**Required work**
Copy the records word for word, starting at their first line and ending with the line that contains "pos(616,281)".

**Supplied information**
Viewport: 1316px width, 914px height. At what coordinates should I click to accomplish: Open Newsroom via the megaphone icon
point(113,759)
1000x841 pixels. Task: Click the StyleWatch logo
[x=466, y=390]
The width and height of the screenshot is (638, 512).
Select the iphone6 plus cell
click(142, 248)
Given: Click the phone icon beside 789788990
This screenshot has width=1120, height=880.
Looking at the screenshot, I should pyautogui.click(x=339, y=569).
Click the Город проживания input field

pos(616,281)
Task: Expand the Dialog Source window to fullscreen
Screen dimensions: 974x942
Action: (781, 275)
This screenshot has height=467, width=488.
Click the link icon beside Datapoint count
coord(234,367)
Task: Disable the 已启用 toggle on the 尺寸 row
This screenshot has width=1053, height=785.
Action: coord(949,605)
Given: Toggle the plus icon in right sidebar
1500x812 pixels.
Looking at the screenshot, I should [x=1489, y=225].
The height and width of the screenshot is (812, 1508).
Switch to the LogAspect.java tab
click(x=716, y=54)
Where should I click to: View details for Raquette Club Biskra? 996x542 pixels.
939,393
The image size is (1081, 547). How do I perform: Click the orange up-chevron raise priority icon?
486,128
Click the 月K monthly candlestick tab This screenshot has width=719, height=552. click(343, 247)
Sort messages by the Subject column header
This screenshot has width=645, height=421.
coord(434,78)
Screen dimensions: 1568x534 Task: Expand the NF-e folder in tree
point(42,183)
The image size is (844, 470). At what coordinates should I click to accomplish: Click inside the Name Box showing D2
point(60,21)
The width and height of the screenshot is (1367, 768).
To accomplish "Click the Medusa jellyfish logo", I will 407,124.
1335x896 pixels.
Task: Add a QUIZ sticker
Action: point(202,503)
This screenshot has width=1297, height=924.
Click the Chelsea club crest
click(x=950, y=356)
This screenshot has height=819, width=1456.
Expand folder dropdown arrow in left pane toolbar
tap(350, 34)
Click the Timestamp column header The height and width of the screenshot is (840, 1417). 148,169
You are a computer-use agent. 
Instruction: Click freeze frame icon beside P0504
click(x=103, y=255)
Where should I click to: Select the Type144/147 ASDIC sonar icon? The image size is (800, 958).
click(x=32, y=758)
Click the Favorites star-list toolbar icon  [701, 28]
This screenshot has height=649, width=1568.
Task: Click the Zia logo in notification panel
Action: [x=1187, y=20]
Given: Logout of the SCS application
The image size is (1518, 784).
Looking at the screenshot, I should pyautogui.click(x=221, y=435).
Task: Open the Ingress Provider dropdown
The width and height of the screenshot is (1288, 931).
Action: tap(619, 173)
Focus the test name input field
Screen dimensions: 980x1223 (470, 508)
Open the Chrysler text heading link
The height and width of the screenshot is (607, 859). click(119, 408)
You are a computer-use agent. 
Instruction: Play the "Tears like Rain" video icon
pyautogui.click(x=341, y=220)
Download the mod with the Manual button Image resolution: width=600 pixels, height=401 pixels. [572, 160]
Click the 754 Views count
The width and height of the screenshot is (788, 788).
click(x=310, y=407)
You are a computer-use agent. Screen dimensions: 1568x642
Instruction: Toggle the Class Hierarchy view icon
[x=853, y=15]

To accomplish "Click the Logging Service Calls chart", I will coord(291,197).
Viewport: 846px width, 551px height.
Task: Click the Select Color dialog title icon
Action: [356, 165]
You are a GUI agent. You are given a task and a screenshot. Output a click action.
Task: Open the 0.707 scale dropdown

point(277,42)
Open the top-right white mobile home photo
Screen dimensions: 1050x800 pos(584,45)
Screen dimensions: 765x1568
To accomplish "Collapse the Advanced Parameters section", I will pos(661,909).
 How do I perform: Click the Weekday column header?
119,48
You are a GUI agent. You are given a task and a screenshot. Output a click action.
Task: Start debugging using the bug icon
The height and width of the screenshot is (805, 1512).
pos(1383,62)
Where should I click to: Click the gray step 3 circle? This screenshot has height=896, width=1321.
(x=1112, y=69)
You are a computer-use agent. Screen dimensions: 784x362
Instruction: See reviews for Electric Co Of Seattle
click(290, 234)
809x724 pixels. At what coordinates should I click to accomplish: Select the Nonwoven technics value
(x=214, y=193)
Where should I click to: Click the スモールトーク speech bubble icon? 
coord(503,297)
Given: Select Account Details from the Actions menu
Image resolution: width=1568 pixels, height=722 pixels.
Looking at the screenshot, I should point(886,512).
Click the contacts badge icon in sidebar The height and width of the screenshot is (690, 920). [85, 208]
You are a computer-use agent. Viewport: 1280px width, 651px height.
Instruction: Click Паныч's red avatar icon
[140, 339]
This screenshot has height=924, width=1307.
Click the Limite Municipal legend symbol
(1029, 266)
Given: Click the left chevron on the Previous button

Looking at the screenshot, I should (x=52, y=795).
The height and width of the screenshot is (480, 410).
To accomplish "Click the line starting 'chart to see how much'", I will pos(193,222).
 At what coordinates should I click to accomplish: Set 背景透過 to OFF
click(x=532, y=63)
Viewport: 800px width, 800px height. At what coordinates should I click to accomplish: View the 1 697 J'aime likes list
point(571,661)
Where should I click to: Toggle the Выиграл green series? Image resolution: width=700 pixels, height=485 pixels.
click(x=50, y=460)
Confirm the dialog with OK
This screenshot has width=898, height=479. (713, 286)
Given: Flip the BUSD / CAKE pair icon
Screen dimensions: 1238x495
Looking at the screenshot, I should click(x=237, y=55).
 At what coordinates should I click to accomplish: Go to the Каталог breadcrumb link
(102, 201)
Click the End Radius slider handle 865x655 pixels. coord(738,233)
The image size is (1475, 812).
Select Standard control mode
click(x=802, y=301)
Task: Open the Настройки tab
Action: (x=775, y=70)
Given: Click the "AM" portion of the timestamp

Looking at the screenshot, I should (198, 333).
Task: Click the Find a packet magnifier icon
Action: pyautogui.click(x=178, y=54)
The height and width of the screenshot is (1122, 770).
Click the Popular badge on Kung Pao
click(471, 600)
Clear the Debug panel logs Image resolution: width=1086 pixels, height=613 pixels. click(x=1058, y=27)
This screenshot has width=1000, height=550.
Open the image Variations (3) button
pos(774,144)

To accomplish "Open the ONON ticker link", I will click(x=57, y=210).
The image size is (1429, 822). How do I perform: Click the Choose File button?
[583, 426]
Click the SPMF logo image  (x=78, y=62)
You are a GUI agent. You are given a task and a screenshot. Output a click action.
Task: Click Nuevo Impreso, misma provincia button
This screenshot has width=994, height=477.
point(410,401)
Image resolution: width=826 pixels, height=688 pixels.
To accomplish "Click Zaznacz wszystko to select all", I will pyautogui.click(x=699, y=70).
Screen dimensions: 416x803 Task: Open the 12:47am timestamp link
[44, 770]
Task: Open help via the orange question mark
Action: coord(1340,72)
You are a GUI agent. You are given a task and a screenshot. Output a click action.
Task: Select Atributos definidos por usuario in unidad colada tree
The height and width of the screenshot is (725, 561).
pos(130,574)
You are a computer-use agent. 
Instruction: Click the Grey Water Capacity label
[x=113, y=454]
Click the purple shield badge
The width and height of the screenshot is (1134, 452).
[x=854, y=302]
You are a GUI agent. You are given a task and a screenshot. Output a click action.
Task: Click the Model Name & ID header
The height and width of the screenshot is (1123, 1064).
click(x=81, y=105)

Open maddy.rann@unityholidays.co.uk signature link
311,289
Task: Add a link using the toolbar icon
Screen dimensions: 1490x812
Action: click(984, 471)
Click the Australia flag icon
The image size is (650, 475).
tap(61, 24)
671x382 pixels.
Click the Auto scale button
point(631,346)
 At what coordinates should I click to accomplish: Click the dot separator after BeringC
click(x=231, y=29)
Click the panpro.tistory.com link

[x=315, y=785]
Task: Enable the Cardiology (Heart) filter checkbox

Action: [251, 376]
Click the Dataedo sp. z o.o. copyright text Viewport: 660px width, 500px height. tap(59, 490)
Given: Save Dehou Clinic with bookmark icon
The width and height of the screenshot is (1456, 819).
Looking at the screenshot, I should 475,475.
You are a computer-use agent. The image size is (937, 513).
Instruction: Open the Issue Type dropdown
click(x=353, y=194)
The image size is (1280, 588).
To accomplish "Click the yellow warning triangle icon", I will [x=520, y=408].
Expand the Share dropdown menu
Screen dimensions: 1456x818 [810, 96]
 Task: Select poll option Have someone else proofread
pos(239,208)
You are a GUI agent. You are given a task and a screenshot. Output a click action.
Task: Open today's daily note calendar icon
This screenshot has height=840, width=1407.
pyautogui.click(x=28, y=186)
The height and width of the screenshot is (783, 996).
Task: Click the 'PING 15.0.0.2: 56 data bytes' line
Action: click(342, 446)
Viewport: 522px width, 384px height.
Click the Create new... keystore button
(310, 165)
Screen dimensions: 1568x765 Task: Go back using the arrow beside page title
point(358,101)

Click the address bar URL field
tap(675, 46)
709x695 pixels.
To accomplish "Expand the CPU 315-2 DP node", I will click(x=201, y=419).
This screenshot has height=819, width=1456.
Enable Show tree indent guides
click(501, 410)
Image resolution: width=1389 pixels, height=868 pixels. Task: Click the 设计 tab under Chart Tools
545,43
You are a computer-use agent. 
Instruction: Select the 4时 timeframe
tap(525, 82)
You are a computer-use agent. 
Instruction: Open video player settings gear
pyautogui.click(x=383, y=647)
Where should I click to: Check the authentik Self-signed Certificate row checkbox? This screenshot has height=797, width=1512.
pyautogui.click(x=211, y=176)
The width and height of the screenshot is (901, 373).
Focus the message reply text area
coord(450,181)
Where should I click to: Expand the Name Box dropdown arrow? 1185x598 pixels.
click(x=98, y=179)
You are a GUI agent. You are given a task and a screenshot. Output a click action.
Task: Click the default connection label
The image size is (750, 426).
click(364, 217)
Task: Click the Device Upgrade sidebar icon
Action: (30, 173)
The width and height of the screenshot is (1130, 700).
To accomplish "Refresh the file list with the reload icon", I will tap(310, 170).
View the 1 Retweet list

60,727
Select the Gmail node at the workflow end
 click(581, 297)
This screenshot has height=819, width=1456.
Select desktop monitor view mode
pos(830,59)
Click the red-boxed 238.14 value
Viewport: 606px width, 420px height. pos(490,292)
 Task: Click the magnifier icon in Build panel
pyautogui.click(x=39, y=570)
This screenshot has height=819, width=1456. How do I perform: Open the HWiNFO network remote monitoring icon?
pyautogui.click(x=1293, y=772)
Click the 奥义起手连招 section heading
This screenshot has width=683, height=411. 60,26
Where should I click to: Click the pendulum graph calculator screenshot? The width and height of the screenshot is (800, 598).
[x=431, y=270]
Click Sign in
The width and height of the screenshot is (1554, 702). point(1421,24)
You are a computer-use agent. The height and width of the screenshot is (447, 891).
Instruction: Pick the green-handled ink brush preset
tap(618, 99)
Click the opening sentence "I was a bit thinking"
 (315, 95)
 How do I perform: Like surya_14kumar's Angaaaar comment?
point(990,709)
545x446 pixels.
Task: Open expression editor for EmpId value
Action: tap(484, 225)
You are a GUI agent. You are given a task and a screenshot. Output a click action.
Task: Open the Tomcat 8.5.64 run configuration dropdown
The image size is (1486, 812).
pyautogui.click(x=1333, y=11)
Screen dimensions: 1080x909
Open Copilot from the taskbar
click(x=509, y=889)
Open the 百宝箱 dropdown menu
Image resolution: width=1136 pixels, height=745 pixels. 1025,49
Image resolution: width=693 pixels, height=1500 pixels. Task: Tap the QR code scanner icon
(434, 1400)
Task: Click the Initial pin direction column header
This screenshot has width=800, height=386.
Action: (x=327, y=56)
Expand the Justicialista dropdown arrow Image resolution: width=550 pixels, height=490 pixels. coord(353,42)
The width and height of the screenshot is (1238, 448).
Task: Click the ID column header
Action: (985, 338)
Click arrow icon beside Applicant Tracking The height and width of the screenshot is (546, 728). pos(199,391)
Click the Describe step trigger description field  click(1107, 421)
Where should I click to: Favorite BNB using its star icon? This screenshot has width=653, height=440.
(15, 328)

**Response to this task**
Viewport: 1316px width, 914px height. At what coordinates should I click to accomplish: Open Newsroom via the megaphone icon
point(113,759)
1000x841 pixels. Task: Click the StyleWatch logo
[x=466, y=390]
The width and height of the screenshot is (638, 512).
Select the iphone6 plus cell
click(142, 248)
Given: Click the phone icon beside 789788990
This screenshot has width=1120, height=880.
Looking at the screenshot, I should pyautogui.click(x=339, y=569).
Click the Город проживания input field

pos(616,281)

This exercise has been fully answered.